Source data
--------------------------------
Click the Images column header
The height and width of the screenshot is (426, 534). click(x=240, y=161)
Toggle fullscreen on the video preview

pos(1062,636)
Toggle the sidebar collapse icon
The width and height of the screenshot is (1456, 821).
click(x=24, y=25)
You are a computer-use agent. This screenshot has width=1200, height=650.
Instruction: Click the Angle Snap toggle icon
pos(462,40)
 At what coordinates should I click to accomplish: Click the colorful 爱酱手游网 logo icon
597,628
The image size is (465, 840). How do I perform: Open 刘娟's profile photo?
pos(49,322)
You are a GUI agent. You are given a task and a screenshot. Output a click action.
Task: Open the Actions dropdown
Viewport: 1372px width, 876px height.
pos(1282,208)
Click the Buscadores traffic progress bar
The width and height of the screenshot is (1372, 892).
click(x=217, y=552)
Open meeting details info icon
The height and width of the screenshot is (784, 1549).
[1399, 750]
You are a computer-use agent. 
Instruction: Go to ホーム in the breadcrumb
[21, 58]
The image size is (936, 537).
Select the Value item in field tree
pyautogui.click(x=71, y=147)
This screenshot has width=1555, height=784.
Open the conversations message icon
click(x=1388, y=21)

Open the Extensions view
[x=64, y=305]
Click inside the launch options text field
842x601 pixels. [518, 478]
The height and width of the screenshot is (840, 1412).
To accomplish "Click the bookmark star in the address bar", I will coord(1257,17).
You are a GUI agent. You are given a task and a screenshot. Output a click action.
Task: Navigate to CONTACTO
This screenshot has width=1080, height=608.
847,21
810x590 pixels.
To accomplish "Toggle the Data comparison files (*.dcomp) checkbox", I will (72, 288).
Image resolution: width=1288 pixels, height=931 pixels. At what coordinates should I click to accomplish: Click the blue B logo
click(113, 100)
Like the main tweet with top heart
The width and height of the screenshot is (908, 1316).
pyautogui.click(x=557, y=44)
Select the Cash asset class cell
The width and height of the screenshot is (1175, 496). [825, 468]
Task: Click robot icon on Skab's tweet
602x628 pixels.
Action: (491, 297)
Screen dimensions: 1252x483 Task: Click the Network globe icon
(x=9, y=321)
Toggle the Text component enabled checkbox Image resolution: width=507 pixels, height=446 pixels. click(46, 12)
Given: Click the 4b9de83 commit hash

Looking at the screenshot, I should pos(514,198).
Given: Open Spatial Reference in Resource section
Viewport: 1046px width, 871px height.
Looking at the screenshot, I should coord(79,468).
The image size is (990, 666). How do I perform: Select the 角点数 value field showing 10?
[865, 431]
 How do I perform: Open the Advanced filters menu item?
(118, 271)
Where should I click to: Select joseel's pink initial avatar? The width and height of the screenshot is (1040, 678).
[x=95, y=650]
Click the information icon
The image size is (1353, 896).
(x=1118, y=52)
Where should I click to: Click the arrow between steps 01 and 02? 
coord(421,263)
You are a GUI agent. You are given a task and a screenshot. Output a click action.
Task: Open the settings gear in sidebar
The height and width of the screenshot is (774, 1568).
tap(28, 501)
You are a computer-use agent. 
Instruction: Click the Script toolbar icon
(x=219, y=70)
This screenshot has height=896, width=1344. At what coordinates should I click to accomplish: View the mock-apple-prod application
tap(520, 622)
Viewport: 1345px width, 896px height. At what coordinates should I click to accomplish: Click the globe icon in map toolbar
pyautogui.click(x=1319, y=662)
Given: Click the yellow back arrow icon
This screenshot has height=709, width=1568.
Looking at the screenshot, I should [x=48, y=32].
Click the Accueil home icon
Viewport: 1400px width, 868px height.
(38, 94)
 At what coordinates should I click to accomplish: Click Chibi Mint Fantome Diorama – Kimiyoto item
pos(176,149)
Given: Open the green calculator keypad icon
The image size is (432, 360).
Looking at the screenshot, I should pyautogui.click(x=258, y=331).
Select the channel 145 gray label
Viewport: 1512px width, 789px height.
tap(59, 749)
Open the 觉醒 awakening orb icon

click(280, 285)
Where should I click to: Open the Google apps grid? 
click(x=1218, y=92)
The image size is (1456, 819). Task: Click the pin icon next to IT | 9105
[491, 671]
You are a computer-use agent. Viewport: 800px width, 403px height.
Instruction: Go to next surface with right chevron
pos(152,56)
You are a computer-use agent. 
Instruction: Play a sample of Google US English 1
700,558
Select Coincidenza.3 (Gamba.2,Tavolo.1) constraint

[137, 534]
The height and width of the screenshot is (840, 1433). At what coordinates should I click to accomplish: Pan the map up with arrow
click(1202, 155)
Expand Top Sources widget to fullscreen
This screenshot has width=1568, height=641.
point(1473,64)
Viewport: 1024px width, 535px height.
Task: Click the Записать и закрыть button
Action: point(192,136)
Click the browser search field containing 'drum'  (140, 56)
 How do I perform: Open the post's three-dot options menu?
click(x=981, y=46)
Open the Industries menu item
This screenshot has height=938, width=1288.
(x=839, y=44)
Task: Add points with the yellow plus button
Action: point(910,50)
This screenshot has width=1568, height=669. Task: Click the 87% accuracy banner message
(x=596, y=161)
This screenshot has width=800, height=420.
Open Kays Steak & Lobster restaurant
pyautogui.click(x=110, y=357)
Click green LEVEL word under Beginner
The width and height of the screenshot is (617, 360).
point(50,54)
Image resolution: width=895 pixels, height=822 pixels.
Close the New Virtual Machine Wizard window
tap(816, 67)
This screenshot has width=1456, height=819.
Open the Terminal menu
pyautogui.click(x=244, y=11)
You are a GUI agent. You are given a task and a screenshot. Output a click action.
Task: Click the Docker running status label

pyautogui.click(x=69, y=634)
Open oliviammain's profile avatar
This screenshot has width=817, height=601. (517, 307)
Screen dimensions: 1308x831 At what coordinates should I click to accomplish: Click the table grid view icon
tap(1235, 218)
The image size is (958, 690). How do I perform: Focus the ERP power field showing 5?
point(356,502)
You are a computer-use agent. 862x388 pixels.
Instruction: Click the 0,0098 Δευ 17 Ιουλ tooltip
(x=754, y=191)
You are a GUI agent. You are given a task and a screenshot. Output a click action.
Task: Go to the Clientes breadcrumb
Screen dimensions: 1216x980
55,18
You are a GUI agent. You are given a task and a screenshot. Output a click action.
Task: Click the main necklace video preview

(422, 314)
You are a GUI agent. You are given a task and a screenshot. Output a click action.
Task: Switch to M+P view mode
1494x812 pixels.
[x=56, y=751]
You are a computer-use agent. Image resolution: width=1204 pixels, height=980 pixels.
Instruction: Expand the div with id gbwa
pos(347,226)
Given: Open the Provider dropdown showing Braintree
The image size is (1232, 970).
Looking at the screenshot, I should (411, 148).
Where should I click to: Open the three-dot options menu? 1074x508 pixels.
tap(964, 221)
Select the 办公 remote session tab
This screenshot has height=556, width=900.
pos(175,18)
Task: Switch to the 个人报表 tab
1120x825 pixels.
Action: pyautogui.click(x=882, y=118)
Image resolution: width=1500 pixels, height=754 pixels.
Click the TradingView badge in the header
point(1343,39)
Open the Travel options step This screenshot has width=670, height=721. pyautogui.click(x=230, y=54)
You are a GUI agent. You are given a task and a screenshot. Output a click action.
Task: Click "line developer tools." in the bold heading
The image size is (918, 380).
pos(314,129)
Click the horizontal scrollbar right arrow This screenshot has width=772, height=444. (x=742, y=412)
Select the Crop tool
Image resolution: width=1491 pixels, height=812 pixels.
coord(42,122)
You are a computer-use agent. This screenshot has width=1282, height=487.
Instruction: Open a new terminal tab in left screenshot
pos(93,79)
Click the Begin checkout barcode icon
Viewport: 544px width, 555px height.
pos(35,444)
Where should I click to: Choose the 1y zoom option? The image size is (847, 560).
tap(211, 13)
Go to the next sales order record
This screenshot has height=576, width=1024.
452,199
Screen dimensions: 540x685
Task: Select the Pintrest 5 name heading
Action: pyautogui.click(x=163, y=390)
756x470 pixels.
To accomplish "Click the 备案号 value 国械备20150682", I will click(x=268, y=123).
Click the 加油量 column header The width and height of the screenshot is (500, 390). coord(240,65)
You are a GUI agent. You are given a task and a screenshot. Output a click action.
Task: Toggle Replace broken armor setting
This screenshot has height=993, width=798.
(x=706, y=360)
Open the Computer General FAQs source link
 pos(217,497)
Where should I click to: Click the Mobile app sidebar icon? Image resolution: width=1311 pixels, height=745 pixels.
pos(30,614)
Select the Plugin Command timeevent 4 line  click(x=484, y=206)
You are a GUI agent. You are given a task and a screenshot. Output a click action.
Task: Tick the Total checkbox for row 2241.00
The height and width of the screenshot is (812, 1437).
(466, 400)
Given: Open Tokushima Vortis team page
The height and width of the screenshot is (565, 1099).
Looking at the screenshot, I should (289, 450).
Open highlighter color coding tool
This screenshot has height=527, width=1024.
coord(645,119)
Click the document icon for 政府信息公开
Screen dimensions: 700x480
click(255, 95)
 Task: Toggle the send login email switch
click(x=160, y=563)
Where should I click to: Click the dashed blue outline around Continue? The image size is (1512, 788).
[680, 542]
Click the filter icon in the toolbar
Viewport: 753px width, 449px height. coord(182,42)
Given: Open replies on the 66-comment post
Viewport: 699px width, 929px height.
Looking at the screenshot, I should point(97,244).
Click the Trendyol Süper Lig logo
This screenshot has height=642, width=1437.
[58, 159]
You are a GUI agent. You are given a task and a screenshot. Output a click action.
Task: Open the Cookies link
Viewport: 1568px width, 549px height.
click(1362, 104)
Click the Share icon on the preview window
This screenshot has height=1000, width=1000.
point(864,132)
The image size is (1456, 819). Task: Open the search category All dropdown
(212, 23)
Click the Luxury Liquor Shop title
--------------------------------
Reproduce the lines of the records above verbatim, starting at the first line and ending at the line that contains "pos(49,322)".

- _Answer_
Click the Images column header
The height and width of the screenshot is (426, 534). click(x=240, y=161)
Toggle fullscreen on the video preview

pos(1062,636)
Toggle the sidebar collapse icon
The width and height of the screenshot is (1456, 821).
click(x=24, y=25)
You are a computer-use agent. This screenshot has width=1200, height=650.
Instruction: Click the Angle Snap toggle icon
pos(462,40)
 At what coordinates should I click to accomplish: Click the colorful 爱酱手游网 logo icon
597,628
The image size is (465, 840). How do I perform: Open 刘娟's profile photo?
pos(49,322)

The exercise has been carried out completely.